Puede decirse que todo esto fue en gran parte una historia exitosa. El establecimiento de
las estructuras disciplinarias creó estructuras viables y productivas de investigación,
análisis y enseñanza que dieron origen a la considerable literatura que hoy consideramos
como el patrimonio de la ciencia social contemporánea. Para 1945 la panoplia de
disciplinas que constituyen las ciencias sociales estaba básicamente institucionalizada
en la mayoría de las universidades importantes del mundo entero.
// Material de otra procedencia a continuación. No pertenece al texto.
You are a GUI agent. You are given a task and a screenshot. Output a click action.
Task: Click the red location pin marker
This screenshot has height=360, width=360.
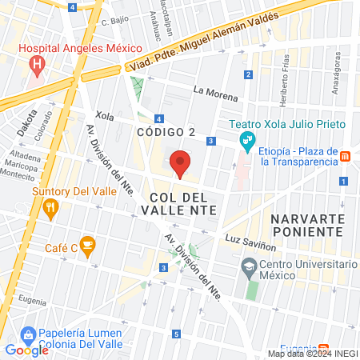pyautogui.click(x=181, y=163)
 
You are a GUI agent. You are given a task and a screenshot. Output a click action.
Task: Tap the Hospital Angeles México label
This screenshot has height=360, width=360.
pyautogui.click(x=79, y=48)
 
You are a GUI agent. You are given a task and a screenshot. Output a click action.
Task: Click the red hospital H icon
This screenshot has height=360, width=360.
pyautogui.click(x=34, y=65)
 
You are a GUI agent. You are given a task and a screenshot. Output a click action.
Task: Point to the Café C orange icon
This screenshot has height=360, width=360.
pyautogui.click(x=89, y=246)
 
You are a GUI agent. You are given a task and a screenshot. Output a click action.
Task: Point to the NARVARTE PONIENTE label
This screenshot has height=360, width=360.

En los países fascistas
y comunistas había habido resistencia (a menudo incluso rechazo) hacia esas
clasificaciones, pero con el fin de la segunda guerra mundial las instituciones alemanas
e italianas se alinearon plenamente con el patrón aceptado, los países del bloque
soviético hicieron lo mismo a fines de la década de 1950. Además, para 1945 las
ciencias sociales estaban claramente distinguidas, por un lado, las ciencias naturales que
estudiaban sistemas no humanos y, por el otro, las humanidades que estudiaban la
producción cultural, mental y espiritual de las sociedades humanas "civilizadas".

Sin embargo, en el mismo momento en que las estructuras institucionales de las ciencias
sociales parecían estar por primera vez plenamente instaladas y claramente delineadas,
después de la segunda guerra mundial, las prácticas de los científicos sociales
empezaron a cambiar. Eso debía crear una brecha, que estaba destinada a crecer, entre
las prácticas y las posiciones intelectuales de los científicos sociales, por un lado, y las
organizaciones formales de las ciencias sociales, por el otro.